Bacteria are significantly more likely to attach to textured implants, therefore, textured implants develop a higher load of bacterial biofilm. Once a threshold biofilm is reached, on both smooth and textured implants, predilection toward capsular contracture increases. Bacterial biofilm of patients with BIA-ALCL shows a microbiome with predominance of gram-negative bacteria, while the microbiome in nontumor capsular contracture capsules is gram positive and Staphylococcus spp. predominant.
Chronic biofilm infection of mammary prosthesis is associated with a T-cell predominant lymphocytic infiltration and increased bacterial load around implants. In porcine models, increased T-cell predominant lymphocytes have been demonstrated within textured implant capsules compared to smooth implants. Preliminary studies suggest that BIA-ALCL cells may be derived from Th1 or Th17 cells in capsular tissues and seromas. Th17 are antigen-driven memory T cells. BIA-ALCL cells display diffuse CD30 expression on their cell surface. Investigation regarding whether select biomarkers (JunB, SATB1) will identify nonmalignant precursors of BIA-ALCL are in process. BIA-ALCL appears to result in the setting of a background of allergic inflammation with expression of interleukin 10 and immunoglobulin E, allergic mediators.
Texturing
To date, all reported cases of BIA-ALCL with a known clinical history exclusively involve a textured device. According to the 2017 FDA update, 359 adverse event reports of BIA-ALCL have been reported. Of the reported cases, 231 had information regarding surface characteristics available, 92.3% were reported as textured implants. The 28 cases of BIA-ALCL following smooth implant reported to the FDA were unreliable with minimal or no clinical history available. All patients with BIA-ALCL and known implant characteristics have a history of textured implants.

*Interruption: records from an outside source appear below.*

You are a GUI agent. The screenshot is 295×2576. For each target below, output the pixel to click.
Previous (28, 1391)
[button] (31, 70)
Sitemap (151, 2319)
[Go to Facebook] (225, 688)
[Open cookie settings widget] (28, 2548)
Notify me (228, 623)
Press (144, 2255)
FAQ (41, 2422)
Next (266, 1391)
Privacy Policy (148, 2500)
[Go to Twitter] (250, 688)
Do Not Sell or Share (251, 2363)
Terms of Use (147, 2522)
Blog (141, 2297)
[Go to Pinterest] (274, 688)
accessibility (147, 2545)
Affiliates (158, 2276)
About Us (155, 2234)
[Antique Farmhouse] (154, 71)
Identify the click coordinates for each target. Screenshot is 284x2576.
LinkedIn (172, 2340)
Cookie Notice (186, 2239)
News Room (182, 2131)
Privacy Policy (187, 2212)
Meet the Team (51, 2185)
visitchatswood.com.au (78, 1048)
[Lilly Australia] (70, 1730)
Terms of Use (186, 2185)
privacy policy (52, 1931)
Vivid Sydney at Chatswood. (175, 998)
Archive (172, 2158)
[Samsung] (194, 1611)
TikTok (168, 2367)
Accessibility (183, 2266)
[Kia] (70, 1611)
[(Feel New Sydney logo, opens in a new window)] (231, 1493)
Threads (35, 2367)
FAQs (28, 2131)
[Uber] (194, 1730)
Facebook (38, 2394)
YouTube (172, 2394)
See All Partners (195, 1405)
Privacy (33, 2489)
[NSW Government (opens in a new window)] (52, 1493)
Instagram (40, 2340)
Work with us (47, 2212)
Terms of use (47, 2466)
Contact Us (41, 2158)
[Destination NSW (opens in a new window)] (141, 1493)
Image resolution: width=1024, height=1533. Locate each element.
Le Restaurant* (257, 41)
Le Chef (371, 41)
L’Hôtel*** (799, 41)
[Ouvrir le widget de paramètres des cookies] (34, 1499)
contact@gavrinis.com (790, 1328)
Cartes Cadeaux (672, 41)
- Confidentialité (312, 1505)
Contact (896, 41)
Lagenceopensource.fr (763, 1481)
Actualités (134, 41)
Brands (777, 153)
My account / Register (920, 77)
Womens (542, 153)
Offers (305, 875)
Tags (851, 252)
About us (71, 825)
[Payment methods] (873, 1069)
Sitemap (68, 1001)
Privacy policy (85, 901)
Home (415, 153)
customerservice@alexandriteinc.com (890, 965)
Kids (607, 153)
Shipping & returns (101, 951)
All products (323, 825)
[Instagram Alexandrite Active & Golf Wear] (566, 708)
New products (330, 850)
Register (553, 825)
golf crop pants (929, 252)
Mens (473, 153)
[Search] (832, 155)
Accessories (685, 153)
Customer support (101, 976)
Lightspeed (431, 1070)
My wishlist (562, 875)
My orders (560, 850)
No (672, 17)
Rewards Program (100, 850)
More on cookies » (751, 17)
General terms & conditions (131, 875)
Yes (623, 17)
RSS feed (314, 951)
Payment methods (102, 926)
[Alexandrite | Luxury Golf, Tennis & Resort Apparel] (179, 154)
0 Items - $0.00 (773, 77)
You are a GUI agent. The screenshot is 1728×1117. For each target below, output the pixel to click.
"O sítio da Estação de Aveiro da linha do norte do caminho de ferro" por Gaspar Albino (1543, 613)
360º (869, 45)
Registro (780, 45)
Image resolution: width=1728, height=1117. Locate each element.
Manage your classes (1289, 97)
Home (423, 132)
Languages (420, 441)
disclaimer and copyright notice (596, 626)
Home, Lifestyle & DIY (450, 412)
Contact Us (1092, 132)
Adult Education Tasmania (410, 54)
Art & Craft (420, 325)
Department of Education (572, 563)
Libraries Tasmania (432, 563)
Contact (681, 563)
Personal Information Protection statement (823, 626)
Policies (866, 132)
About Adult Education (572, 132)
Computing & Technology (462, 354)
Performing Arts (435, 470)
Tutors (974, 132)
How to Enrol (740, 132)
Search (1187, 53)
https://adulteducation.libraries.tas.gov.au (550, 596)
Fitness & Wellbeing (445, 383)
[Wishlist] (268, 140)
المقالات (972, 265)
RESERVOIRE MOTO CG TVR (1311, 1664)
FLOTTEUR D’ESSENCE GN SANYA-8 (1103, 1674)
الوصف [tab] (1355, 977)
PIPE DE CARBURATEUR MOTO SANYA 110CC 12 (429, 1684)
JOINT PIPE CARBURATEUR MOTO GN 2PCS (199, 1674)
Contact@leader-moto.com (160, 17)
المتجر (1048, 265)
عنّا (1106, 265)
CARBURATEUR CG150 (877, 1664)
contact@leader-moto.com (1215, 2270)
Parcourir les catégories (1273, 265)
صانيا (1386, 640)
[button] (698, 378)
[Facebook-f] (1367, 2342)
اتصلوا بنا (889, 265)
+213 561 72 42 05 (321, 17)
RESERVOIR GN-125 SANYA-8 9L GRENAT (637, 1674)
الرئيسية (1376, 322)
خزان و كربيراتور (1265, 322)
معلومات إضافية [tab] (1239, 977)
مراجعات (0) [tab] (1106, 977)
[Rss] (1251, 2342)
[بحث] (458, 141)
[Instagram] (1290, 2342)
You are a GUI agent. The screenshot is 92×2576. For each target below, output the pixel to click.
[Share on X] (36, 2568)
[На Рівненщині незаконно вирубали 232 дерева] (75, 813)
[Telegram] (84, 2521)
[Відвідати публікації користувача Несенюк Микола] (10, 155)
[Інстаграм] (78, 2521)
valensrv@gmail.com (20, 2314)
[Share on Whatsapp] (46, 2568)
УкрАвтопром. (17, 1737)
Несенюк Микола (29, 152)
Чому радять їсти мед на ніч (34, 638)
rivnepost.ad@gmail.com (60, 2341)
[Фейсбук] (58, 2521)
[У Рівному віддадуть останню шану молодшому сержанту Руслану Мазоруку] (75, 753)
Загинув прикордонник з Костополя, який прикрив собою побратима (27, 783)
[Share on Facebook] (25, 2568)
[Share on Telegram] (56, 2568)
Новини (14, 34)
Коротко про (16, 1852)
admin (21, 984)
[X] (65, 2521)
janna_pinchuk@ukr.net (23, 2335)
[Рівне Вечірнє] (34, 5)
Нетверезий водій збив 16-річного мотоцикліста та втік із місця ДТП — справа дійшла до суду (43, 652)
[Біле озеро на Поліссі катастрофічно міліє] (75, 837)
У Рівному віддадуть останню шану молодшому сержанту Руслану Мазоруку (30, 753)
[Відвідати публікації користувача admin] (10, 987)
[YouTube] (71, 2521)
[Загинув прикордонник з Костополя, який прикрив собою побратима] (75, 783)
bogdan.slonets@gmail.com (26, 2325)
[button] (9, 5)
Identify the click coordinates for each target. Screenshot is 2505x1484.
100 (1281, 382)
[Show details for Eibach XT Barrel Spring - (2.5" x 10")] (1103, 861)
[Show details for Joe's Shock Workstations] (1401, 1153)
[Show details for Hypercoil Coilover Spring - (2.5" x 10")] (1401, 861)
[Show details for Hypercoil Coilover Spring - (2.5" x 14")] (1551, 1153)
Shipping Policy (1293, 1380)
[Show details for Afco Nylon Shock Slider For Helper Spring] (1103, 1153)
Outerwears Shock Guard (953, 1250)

Lista and colleagues reviewed adverse sequelae associated with textured implants including capsular contracture, malrotation, and late seroma over 9 years and identified no cases of BIA-ALCL in 440 patients reviewed. However, with a proposed incidence of BIA-ALCL ranging from 1 in 1,000 to 1 in 30,000 women with breast implants (see Epidemiology section), a larger sample population is necessary for adequate evaluation of BIA-ALCL. While not intended to be an epidemiologic study, the prospective CA/CARE Trial reported by McGuire et al represents the largest prospective series on textured implants to date. This study revealed six cases of BIA-ALCL in 17,656 women, an incidence of one in 2,943 women with textured Biocell breast implants (95% confidence interval: 1,350–8,000).
Tribology is the observed effect of friction between two objects and a hypothesized driver of carcinogenicity in orthopedic implants. Brody suggests that the etiology of BIA-ALCL is multifactorial and that texturing alone may be sufficient to stimulate BIA-ALCL mutation and lead to disease development.
Genetic Predisposition
Genetic predisposition may help explain the rarity of BIA-ALCL. Blombery et al identified acquired activating mutations in JAK1 and STAT3 in two cases of BIA-ALCL. A germline JAK3 variant may be a contributor to disease development. The aberrancy in the JAK/STAT3 pathway supports the inflammatory model of pathogenesis suggesting that similar fundamental driving genetic lesions exist between BIA-ALCL and systemic ALK-negative ALCL, despite clinical differences. Di Napoli confirmed that mutations in JAK/STAT pathway genes occur in BIA-ALCL. Additionally, Di Napoli identified a SOCS1 mutation in this disease and TP53 and DNMT3A mutations as additional somatic events. Pathogenesis is possible given a sufficient amount of exposure time to a textured implant in the setting of allergic inflammation and genetic predisposition.
13.3 Epidemiology
BIA-ALCL is a rare disease, the exact incidence is unknown. It most commonly presents one decade after implant placement with a median age of onset of 50-year-olds. The absolute risk of developing BIA-ALCL is very low; however, the relative risk of developing BIA-ALCL in women with textured breast implants, when compared with the general population is high. In the setting of breast implants, an 18-fold higher rate of developing BIA-ALCL has been reported. Epidemiologic studies that fail to show an association between breast implants and lymphoma are limited by length of follow-up and sample size.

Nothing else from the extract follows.